Latin America’s largest venture capital (VC) outfit has reportedly raised $1 billion this year.

The Brazilian firm Kaszek is waiting for new deal opportunities to present themselves, and for more mature companies to possibly accept new valuations as their cash runs short, Bloomberg News reported Monday (Oct. 9).

Kaszek Co-Founder Hernan Kazah told Bloomberg that founders are now realizing the need to balance profitability with growth following a tough funding year in 2022, leading to an uptick in deals for his firm.

The company’s success is happening amid a sharp downturn in funding for Latin American startups. As noted here in August, two thirds of startups in that region have cut staff in the last 18 months as VC investments have dropped by 65%.

According to the Bloomberg report, Kaszek has invested in seven companies this year — compared to just two in 2022 — including a recent $13 million investment in Colombian FinTech Cobre.

“Companies are still struggling trying to find the right model, the right unit economics, and the right balance between burn and growth,” Kazah said. “Some of those will get capital, maybe at a totally different valuation than what they raised last time, and some might not make it.”

PYMNTS looked at the divide between growth and profitability in a recent conversation with Charlie Youakim, CEO of Sezzle and Peter Beckman, CEO and co-founder of Treyd.

As that report notes, forward-thinking FinTechs have taken a harder look at customer relationships and in some cases pausing new go-to-market initiatives altogether.

“It may seem incongruous that executives would walk away from the potential to gain market share,” that report said.

But as Youakim and Beckman told PYMNTS’ Karen Webster, there’s an urgent need to reexamine costs as interest rates stay high, taking the cost of capital with it.

“I still hear it,” Youakim said, “even through this time period. People still just talk about revenue. But who cares about your revenue — unless you’re talking about driving profitable revenue.”

He added that tough times won’t be forever, and the companies that refocus on their operations and the levers they can pull — and rely on peers to learn about best practices — will come out of this period all the stronger.

As he told PYMNTS: “Get back to the business fundamentals … because it turns out that the business fundamentals work.”

- Task instructions -
1 – Name every person mentioned in the article on Kaszek's fundraising.
2 – In the entries, starting at the line that contains "You are a computer-use agent. 900x650 pixels." and ending at the line that contains "pyautogui.click(x=812, y=185)", offset each coordinate in the answers by adding 80. Then rewrite only those lines, requests included, and omit the pictures.

- Input material -
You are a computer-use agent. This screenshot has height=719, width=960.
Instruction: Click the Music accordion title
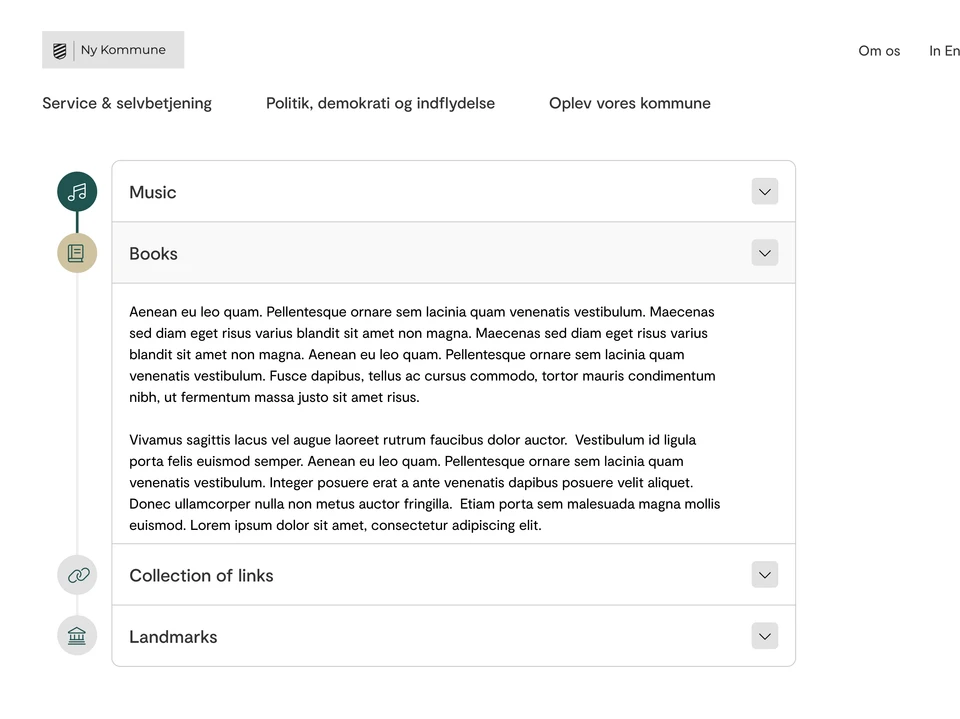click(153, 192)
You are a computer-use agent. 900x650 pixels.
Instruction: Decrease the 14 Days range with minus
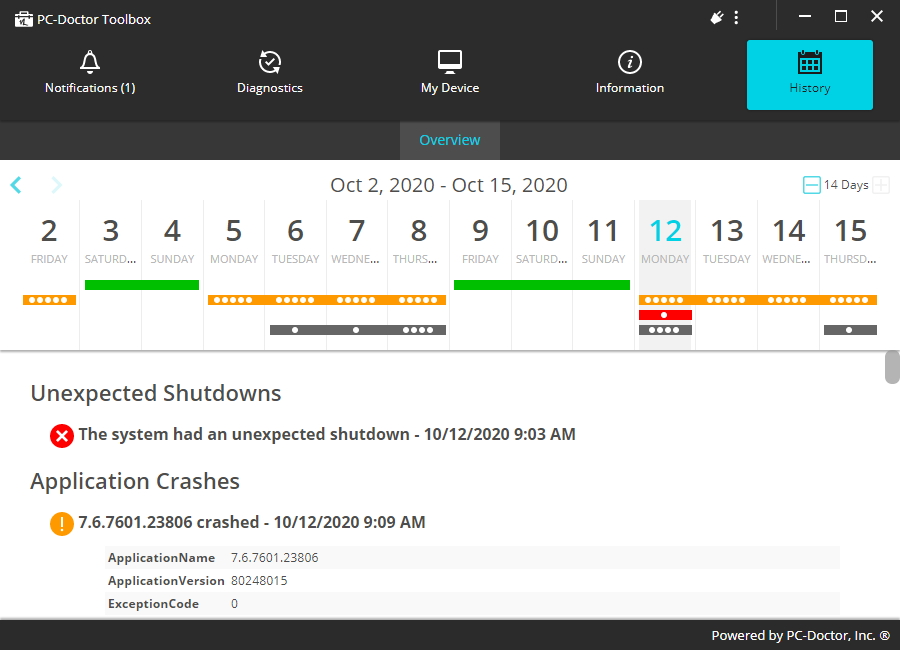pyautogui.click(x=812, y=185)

* * *

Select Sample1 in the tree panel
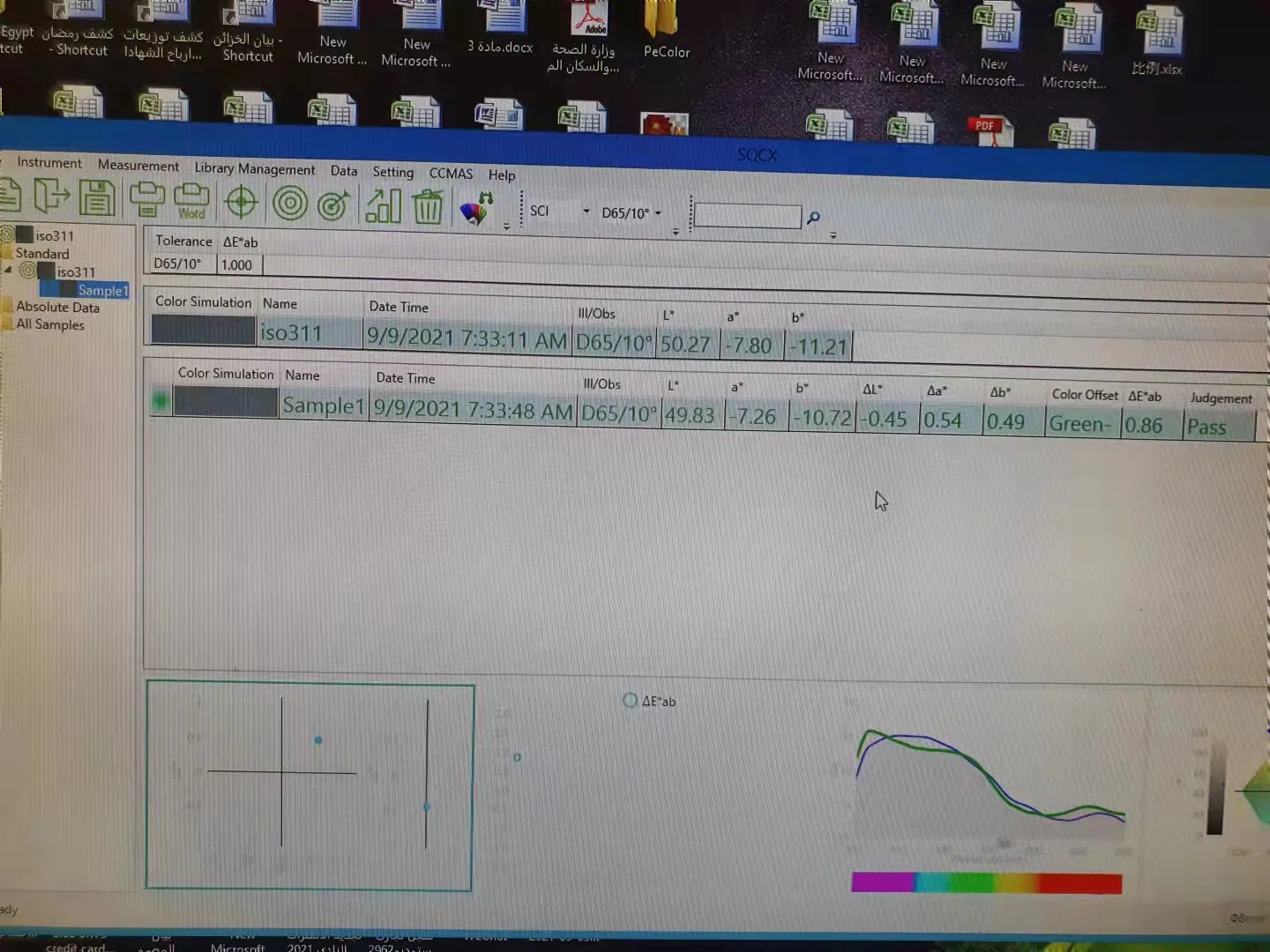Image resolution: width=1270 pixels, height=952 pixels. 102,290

- Answers -
1 – Hernan Kazah, Charlie Youakim, Peter Beckman, Karen Webster

2 –
You are a computer-use agent. 900x650 pixels.
Instruction: Decrease the 14 Days range with minus
pyautogui.click(x=892, y=265)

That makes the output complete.